◆ YOUR INSTRUCTIONS:
Return each entry exactly, so that nothing in the data differs from the original.
Segment Start: DATASET RECORDS
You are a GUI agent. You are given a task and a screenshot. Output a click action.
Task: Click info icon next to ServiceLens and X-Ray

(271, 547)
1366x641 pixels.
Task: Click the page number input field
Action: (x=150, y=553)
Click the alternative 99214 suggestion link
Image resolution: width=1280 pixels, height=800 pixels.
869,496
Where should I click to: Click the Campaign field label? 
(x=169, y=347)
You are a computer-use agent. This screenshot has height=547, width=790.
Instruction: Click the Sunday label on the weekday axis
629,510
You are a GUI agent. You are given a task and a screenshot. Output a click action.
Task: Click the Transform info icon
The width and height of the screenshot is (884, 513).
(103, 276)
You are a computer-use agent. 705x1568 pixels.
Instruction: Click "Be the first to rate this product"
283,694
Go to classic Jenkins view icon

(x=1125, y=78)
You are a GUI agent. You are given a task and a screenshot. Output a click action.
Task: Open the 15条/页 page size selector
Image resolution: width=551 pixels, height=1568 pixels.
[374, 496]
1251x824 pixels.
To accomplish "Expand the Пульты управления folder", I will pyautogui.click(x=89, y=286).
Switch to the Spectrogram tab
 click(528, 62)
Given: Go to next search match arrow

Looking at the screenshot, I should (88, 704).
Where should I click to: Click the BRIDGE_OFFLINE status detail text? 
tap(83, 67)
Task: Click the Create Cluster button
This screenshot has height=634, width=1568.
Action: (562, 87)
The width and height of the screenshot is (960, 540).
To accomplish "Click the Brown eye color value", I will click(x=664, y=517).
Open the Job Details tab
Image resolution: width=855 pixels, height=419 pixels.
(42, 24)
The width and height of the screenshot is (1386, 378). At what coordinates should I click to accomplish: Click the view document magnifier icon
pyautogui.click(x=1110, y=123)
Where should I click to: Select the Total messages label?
Segment End: DATASET RECORDS
◆ ANSWER:
You are a GUI agent. You are given a task and a screenshot. Output a click action.
Task: Click info icon next to ServiceLens and X-Ray

(271, 547)
1366x641 pixels.
Task: Click the page number input field
Action: (x=150, y=553)
Click the alternative 99214 suggestion link
Image resolution: width=1280 pixels, height=800 pixels.
869,496
Where should I click to: Click the Campaign field label? 
(x=169, y=347)
You are a computer-use agent. This screenshot has height=547, width=790.
Instruction: Click the Sunday label on the weekday axis
629,510
You are a GUI agent. You are given a task and a screenshot. Output a click action.
Task: Click the Transform info icon
The width and height of the screenshot is (884, 513).
(103, 276)
You are a computer-use agent. 705x1568 pixels.
Instruction: Click "Be the first to rate this product"
283,694
Go to classic Jenkins view icon

(x=1125, y=78)
You are a GUI agent. You are given a task and a screenshot. Output a click action.
Task: Open the 15条/页 page size selector
Image resolution: width=551 pixels, height=1568 pixels.
[374, 496]
1251x824 pixels.
To accomplish "Expand the Пульты управления folder", I will pyautogui.click(x=89, y=286).
Switch to the Spectrogram tab
 click(528, 62)
Given: Go to next search match arrow

Looking at the screenshot, I should (88, 704).
Where should I click to: Click the BRIDGE_OFFLINE status detail text? 
tap(83, 67)
Task: Click the Create Cluster button
This screenshot has height=634, width=1568.
Action: (562, 87)
The width and height of the screenshot is (960, 540).
To accomplish "Click the Brown eye color value", I will click(x=664, y=517).
Open the Job Details tab
Image resolution: width=855 pixels, height=419 pixels.
(42, 24)
The width and height of the screenshot is (1386, 378). At what coordinates should I click to accomplish: Click the view document magnifier icon
pyautogui.click(x=1110, y=123)
Where should I click to: Select the Total messages label?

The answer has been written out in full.